Thirty patients underwent SKPT in era 1 and were compared with 42 SKPTs performed in era 2 and 18 in era 3. We also compared 23 solitary PTXs (11 PAKTs, 12 PTXs alone) performed in era 2 with 13 (7 PAKTs, 6 PTXs alone) performed in era 3 (Figure 2). One-year patient survival rates after SKPT were 77% in era 1, 93% in era 2, and 100% in era 3 (P = .03). The 1-year kidney graft survival rates were 77%, 93%, and 94%, respectively (P = .08). The 1-year pancreas graft survival rates after SKPT were 60%, 83%, and 83% (P = .06) (Figure 6). The most common causes of kidney graft loss were death with function and chronic rejection (Table 2). The overall incidence of kidney graft loss decreased from 56% in era 1 to 23% in era 2 to 11% in era 3 (P<.001). The most common causes of pancreas graft loss were thrombosis, death with function, chronic rejection, and infection (Table 2). The overall incidence of pancreas graft loss decreased from 60% in era 1 to 31% in era 2 to 22% in era 3 (P<.001).
The incidences of rejection in eras 1, 2, and 3 (63% vs 33% vs 39%, respectively; P<.001) and major infection (60% vs 43% vs 44%; P = .14) after SKPT were decreased in consecutive eras (Figure 7). The rates of thrombosis (20% vs 7% vs 6%; P<.001) and early relaparotomy (47% vs 31% vs 33%; P = .15) after SKPT were also decreased in consecutive eras (Figure 8).

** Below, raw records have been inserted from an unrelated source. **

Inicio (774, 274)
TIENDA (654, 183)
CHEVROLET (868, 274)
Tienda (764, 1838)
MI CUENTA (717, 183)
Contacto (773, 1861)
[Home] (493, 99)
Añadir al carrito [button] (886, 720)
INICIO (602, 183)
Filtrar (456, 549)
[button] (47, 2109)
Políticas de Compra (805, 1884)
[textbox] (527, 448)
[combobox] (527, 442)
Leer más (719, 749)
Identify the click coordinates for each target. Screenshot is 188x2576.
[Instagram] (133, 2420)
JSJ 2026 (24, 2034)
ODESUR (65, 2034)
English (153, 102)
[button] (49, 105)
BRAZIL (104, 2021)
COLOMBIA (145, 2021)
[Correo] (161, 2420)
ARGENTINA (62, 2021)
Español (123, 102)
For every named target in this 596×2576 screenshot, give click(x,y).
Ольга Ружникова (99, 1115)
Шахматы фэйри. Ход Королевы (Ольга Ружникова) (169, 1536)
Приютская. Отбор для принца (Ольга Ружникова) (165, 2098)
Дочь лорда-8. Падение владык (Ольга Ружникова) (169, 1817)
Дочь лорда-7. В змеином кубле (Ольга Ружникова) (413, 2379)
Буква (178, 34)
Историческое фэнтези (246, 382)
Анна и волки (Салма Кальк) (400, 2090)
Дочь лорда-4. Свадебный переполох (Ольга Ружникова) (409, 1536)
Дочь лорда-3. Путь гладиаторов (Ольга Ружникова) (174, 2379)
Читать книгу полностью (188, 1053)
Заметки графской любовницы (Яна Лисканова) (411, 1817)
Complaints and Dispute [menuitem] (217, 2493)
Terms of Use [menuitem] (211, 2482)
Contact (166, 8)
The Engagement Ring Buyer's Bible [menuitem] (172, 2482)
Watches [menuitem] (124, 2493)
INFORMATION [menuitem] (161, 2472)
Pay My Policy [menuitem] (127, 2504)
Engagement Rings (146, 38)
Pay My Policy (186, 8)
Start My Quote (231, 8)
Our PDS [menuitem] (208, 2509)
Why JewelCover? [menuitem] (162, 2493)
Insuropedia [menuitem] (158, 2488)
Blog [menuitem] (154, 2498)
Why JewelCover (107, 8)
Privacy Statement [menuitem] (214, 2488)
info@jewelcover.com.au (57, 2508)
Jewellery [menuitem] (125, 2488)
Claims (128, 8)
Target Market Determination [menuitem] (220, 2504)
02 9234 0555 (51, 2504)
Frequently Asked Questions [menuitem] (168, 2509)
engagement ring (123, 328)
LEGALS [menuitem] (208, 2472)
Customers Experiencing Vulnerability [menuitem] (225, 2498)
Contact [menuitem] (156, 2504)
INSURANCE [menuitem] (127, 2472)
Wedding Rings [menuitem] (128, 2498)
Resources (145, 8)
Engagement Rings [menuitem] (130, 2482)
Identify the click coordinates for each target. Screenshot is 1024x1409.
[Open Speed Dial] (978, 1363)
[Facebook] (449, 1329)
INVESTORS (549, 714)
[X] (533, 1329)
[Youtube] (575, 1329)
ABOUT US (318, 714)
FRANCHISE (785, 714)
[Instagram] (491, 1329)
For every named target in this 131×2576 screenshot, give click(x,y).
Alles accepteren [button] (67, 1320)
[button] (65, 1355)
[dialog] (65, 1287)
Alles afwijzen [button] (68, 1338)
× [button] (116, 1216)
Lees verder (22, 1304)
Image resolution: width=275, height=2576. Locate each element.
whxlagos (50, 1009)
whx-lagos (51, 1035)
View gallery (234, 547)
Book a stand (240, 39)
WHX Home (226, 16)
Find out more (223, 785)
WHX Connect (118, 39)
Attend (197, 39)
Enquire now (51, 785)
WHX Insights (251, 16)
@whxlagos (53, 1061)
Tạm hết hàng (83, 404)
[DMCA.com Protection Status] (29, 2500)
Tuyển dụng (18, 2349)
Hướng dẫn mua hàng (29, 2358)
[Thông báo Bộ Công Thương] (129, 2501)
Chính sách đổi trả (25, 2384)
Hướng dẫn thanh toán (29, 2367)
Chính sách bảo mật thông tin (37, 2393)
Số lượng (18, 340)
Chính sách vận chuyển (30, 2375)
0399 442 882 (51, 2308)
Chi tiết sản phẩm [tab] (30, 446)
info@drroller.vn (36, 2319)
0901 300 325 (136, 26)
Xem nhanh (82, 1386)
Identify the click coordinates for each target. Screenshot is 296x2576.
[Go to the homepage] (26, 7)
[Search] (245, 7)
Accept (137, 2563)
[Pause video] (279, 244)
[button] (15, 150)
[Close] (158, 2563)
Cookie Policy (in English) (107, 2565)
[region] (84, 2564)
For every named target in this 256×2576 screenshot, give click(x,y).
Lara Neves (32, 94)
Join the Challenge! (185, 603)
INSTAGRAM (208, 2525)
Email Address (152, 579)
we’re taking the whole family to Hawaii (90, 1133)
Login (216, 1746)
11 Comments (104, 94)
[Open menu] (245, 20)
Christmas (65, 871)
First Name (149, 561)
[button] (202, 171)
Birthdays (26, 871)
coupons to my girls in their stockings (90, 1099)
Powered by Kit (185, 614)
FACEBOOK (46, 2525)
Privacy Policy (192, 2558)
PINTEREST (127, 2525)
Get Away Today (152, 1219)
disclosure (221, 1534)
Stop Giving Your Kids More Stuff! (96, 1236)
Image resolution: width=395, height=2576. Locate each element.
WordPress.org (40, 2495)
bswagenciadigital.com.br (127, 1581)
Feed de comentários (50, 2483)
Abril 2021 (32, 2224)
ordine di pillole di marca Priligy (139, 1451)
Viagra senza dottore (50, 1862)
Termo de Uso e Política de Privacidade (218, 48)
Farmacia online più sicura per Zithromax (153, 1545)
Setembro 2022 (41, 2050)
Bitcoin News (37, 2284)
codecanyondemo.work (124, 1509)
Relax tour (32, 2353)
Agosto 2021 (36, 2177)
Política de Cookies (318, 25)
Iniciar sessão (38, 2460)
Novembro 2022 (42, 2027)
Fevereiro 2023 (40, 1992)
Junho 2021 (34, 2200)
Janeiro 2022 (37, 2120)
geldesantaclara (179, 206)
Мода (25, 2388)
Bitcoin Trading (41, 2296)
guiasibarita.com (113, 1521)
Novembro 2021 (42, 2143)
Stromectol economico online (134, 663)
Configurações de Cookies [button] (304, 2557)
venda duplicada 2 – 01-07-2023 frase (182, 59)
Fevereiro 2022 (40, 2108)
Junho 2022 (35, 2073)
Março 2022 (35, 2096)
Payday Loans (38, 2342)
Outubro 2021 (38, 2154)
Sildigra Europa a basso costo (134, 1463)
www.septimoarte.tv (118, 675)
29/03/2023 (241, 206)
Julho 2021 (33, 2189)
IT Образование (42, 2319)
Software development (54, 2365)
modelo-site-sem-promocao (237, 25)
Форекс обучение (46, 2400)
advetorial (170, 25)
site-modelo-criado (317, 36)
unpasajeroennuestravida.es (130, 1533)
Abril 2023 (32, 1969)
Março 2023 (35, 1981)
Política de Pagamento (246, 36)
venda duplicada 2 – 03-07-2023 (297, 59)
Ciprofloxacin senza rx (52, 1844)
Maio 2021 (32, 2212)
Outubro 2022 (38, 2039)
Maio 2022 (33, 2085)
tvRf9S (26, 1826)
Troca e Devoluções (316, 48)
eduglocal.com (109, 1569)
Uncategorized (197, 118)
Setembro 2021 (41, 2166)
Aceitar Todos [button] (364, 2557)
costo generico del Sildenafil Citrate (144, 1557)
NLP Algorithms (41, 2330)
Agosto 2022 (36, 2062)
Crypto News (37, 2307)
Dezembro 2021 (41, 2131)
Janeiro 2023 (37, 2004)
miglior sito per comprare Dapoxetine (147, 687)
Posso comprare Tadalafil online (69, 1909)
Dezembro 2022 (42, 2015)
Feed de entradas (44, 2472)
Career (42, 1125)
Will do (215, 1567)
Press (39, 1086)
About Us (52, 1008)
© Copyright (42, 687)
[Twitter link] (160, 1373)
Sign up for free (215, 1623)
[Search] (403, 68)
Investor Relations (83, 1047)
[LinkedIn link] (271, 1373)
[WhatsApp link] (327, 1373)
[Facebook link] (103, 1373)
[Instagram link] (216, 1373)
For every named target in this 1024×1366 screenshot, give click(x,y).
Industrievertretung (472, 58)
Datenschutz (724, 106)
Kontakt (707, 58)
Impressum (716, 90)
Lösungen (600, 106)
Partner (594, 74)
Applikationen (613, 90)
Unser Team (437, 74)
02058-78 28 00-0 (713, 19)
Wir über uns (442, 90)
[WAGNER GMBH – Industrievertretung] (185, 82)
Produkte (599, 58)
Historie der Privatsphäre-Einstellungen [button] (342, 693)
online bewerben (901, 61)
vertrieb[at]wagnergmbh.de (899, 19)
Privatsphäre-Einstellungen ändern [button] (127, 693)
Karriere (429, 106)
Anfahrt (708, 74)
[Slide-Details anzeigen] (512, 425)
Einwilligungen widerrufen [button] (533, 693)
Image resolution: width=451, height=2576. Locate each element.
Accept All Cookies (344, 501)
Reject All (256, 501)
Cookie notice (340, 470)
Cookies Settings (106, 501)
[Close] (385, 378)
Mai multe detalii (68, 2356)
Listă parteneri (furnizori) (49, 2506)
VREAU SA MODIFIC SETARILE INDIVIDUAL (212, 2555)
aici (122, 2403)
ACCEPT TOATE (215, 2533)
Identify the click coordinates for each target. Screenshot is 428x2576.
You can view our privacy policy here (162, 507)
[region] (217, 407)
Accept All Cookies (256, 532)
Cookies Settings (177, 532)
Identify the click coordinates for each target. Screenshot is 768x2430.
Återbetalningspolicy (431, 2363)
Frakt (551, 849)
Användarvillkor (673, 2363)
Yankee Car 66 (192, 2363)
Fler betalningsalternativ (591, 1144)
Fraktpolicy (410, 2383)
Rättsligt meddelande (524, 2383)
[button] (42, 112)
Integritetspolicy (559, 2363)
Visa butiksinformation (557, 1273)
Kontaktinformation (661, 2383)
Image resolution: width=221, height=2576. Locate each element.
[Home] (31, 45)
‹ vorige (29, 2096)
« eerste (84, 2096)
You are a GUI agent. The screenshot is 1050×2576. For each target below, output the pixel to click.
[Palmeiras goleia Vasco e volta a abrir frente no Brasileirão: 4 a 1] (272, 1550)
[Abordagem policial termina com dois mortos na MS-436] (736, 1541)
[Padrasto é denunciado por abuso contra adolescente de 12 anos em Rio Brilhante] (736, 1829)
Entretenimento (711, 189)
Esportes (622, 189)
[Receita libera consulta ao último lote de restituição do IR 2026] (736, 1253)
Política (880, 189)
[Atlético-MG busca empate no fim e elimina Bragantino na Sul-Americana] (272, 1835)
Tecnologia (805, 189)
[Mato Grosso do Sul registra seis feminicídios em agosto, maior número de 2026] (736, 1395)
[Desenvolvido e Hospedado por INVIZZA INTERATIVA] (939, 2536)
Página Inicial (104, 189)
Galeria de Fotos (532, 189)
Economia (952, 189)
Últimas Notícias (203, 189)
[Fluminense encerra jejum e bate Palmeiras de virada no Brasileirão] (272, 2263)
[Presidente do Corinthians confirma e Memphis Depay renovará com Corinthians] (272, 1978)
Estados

The 1-year patient survival rates after solitary PTX were 100% in eras 2 and 3, while the corresponding pancreas graft survival rates were 61% and 69%, respectively (Table 3). The most common causes of graft loss after solitary PTX were thrombosis and chronic rejection. The overall incidence of pancreas graft loss after solitary PTX decreased from 70% in era 2 to 31% in era 3 (P = .02). The rates of acute rejection (57% vs 38%), major infection (35% vs 31%), thrombosis (22% vs 15%), and relaparotomy (43% vs 38%) after solitary PTX were all slightly improved in era 3 compared with era 2 (P = .36).
The history of clinical PTX largely revolves around the development and application of various surgical techniques.28 As surgical techniques evolve, an increasing number of PTXs are performed with enteric drainage (about 60% of cases in 1999).1 However, the proportion of cases with enteric exocrine drainage coupled with portal venous delivery of insulin has remained low and represents only 15% to 20% of enteric-drained PTXs.2 In a recent survey of surgical techniques among PTX centers, 7 reported experience with the PE technique, of which 5 used a diverting Roux limb.29 The International Pancreas Transplant Registry analysis of PTXs performed between 1996 and 1999 reported that the 1-year pancreas graft survival rates were similar for PE and SE drainage (83% and 84%, respectively).1,2 We have previously reported our initial experience with PE drainage, including both retrospective and prospective comparisons with control groups of patients who underwent SKPT with either SB or SE drainage.5-10
Experience with PTX using portal venous delivery of insulin dates back to the mid 1980s. Initial attempts employed segmental PTX with either gastric,30 pyelic,31 or jejunal32,33 drainage. Whole-organ PTX using the PE technique was first described clinically by our group in 19923 and was based on experimental work by Shokouh-Amiri et al34-36 in a porcine model. This new technique employed a tributary of the superior mesenteric vein to reestablish portal venous drainage and differed substantially from other initial reports of whole-organ PTX with portal venous drainage. In 1990, Muhlbacher et al37 described a technique involving an end-to-side anastomosis between the distal splenic vein of the donor and the recipient's portal vein in combination with bladder drainage. In 1992, Rosenlof et al38 applied Calne's30 original technique to whole organ PTX using an end-to-side anastomosis between the donor portal vein and recipient splenic vein coupled with enteric drainage. In each of these other series, however, the procedure was not widely applied because of technical problems associated with the vascular reconstruction.39
In 1993, our group reported that PTX with PE drainage with Roux limb diversion not only achieved acceptable metabolic control and eliminated hyperinsulinemia but was also associated with reduced postoperative complications.5 In 1995, we compared 19 patients undergoing SKPT with PE drainage with a retrospective control group of 28 patients receiving SKPT with the conventional SB technique.6 Actuarial patient and graft survival rates at 1 and 3 years were no different between the 2 groups. Metabolic and urologic complications and urinary tract infections were more common in the SB group. Metabolic control was comparable between groups, and peripheral hyperinsulinemia did not occur in patients with PE drainage.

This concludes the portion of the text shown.